How is the study designed?

Design Details

• Primary Purpose: Other
• Allocation: Randomized
• Interventional Model: Crossover Assignment
• Masking: Triple

Number of Arms

4

Arms and Interventions

Participant Group / Arm	Intervention / Treatment
Experimental: 1.25 mg/kg BL-8040 + BL-8040-matching placebo administered via SC injection (Therapeutic)	Drug: 1.25 mg/kg BL-8040 + BL-8040-matching placebo; Administered via subcutaneous (SC) injection
Experimental: 2 mg/kg BL-8040 administered via SC injection (Supratherapeutic)	Drug: 2 mg/kg BL-8040; Administered via subcutaneous (SC) injection
Placebo Comparator: BL-8040-matching placebo administered via SC injection	Drug: BL-8040-matching placebo; Administered subcutaneous (SC) injection
Active Comparator: 400 mg moxifloxacin (1 x 400 mg tablet) administered orally	Drug: 400 mg Moxifloxacin (1x400 mg tablet); Administered orally

What is the study measuring?

Primary Outcome Measures

Outcome Measure	Measure Description	Time Frame
Assessment of the QTc effects of BL-8040 1.25 mg/kg and 2 mg/kg following a single SC injection relative to placebo in healthy subjects	Evaluation of the relationship between the plasma concentration of BL-8040 and ΔΔQTcI (placebo adjustment for ΔQTcI will be performed in the concentration-QTc model).	Continuous 24 hour cardiodynamic ECG recording on Day -1 (one day prior to dosing) of Period 1 (each period is 24 hours long)
Assessment of the QTc effects of BL-8040 1.25 mg/kg and 2 mg/kg following a single SC injection relative to placebo in healthy subjects	Evaluation of the relationship between the plasma concentration of BL-8040 and ΔΔQTcI (placebo adjustment for ΔQTcI will be performed in the concentration-QTc model).	Cardiodynamic ECG recordings on Day 1 (day of dosing) at different time points prior to dosing and up to 24 hours postdose in each period (each period is 24 hours long, a total of 4 periods)

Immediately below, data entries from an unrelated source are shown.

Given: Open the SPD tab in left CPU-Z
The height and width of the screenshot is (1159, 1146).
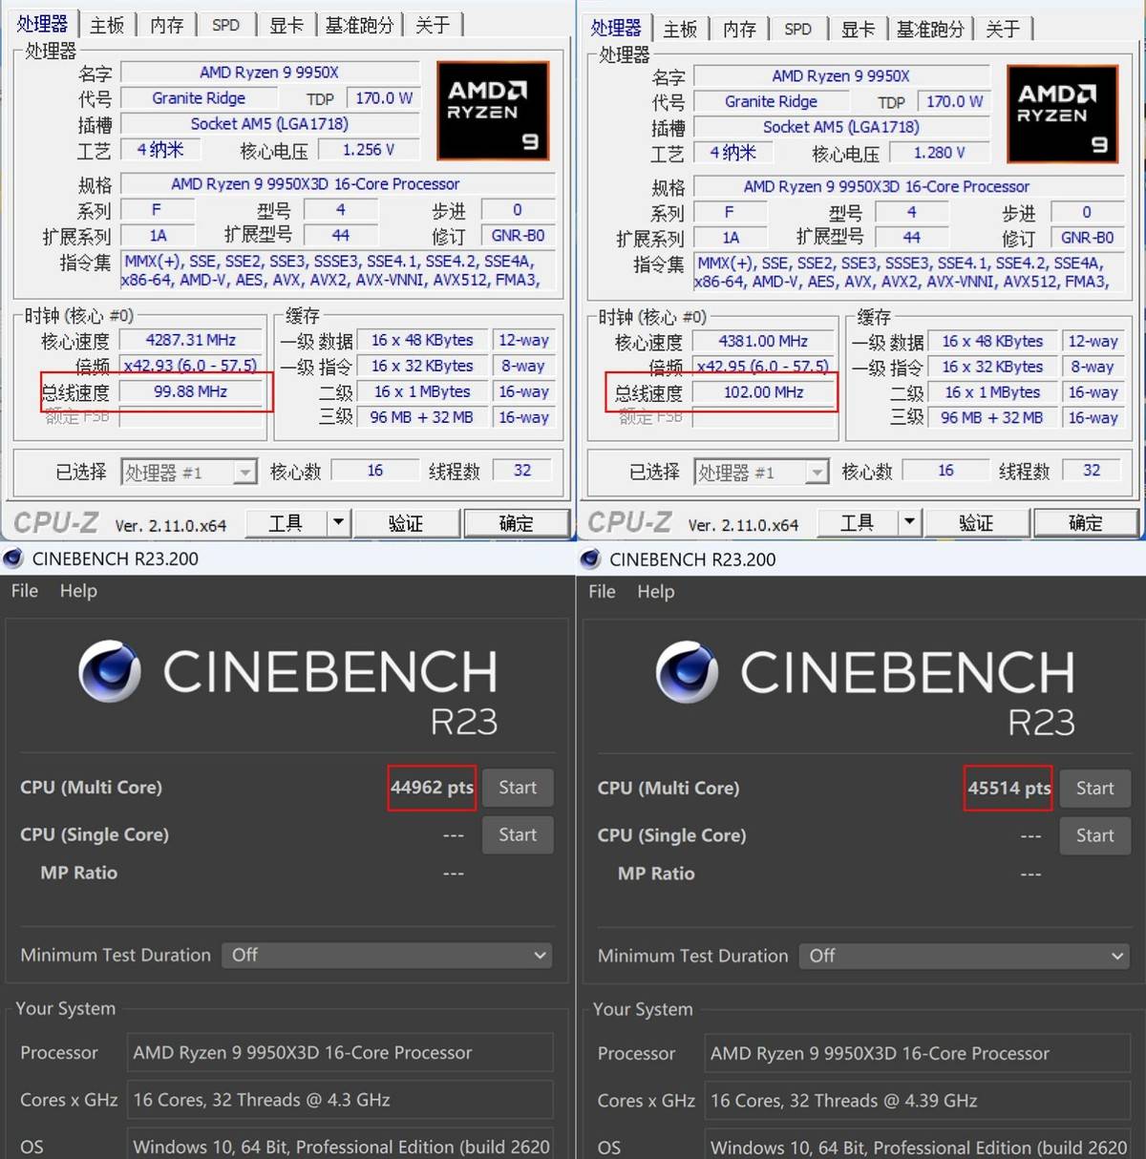Looking at the screenshot, I should point(225,26).
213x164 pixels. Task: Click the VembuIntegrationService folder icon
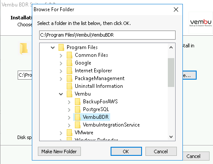[x=77, y=125]
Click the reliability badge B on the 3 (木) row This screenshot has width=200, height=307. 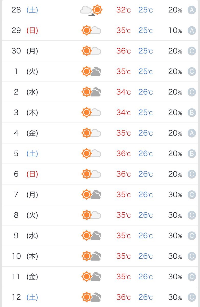pos(192,112)
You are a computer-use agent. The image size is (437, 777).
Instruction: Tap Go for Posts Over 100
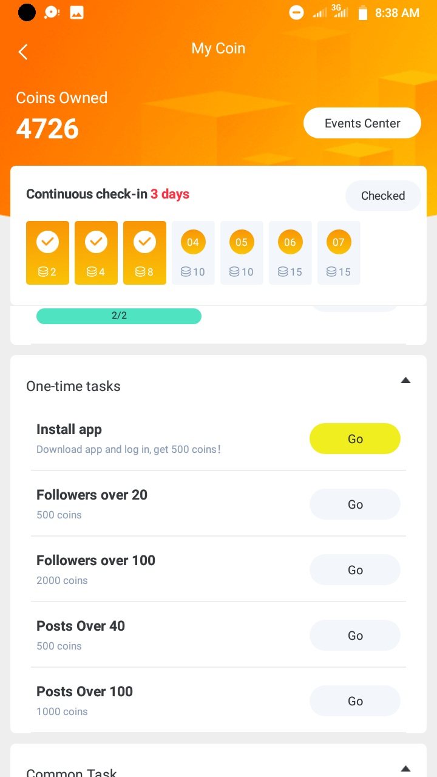point(355,701)
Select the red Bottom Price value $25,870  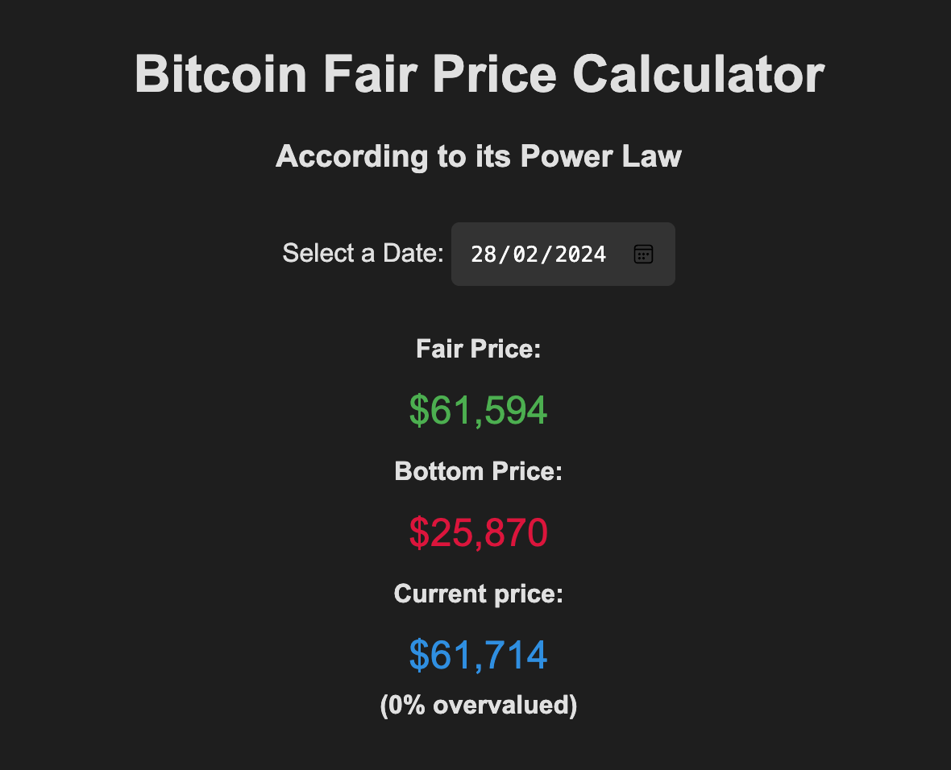pos(478,532)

Secondary Outcome Measures

Outcome Measure	Measure Description	Time Frame
Evaluation of the safety (by assessing AEs, ECGs, vital signs, clinical lab tests, physical examination) and tolerability (by assessing AEs) of single therapeutic and supratherapeutic SC injections of BL-8040 in healthy subjects.	Evaluation of AEs, 12-lead safety ECGs, vital signs, clinical laboratory tests, and physical examinations.	Blood for BL-8040 PK is collected prior to dosing and at 13 different time points following dosing up to 24 hours
Evaluation of PK of single therapeutic and supratherapeutic SC injections of BL-8040 in healthy subjects.	Evaluation of AUC0-t, AUC0-inf, AUC%extrap, Cmax, Tmax, for BL-8040, as appropriate.	Blood for BL-8040 PK is collected prior to dosing and at 13 different time points following dosing up to 24 hours
Evaluation of assay sensitivity (i.e., to evaluate the effect of a positive control, a single oral 400 mg dose of moxifloxacin on the QTc interval in healthy subjects	Evaluation of the relationship between the plasma concentration of moxifloxacin and ΔQTcI in order to demonstrate assay sensitivity	Blood for Moxifloxacin PK is collected prior to dosing and at 11 different time points following dosing up to 24 hours
Assessment of the effects of single therapeutic and supratherapeutic SC injections of BL-8040 on non-QT interval ECG parameters	Time-point change from baseline, placebo-adjusted in ΔΔQTcI. Time-point change from baseline, placebo-adjusted, for HR, RR, QTcF, PR, and QRS. Categorical outliers for HR, RR, PR,QRS, QTcI, and QTcF. Frequency of treatment-emergent changes in ECG morphology	Continuous 24 hour cardiodynamic ECG recording on Day -1 (one day prior to dosing) of Period 1 (each period is 24 hours long)
Assessment of the effects of single therapeutic and supratherapeutic SC injections of BL-8040 on non-QT interval ECG parameters	Time-point change from baseline, placebo-adjusted in ΔΔQTcI. Time-point change from baseline, placebo-adjusted, for HR, RR, QTcF, PR, and QRS. Categorical outliers for HR, RR, PR,QRS, QTcI, and QTcF. Frequency of treatment-emergent changes in ECG morphology	ardiodynamic ECG recordings on Day 1 (day of dosing) at different time points prior to dosing and up to 24 hours postdose in each period (each period is 24 hours long, a total of 4 periods)

Other Outcome Measures

Outcome Measure	Measure Description	Time Frame
Evaluation of the PD effects (by assessing the peripheral blood CD34+ and peripheral blood receptor occupancy) of single therapeutic and supratherapeutic SC injections of BL-8040	Evaluations of CD34+ and receptor occupancy (RO) in the blood. CD34+ is provided as % or as absolute- Cells/uL. Receptor occupancy is provided as percentage.	Blood for PD (CD34+) is collected prior to study drug dosing and at 7 time points following each administration up to 24 hours . Blood for PD (RO) is collected prior to study drug dosing and at 5 time points following each administration up to 24 hours.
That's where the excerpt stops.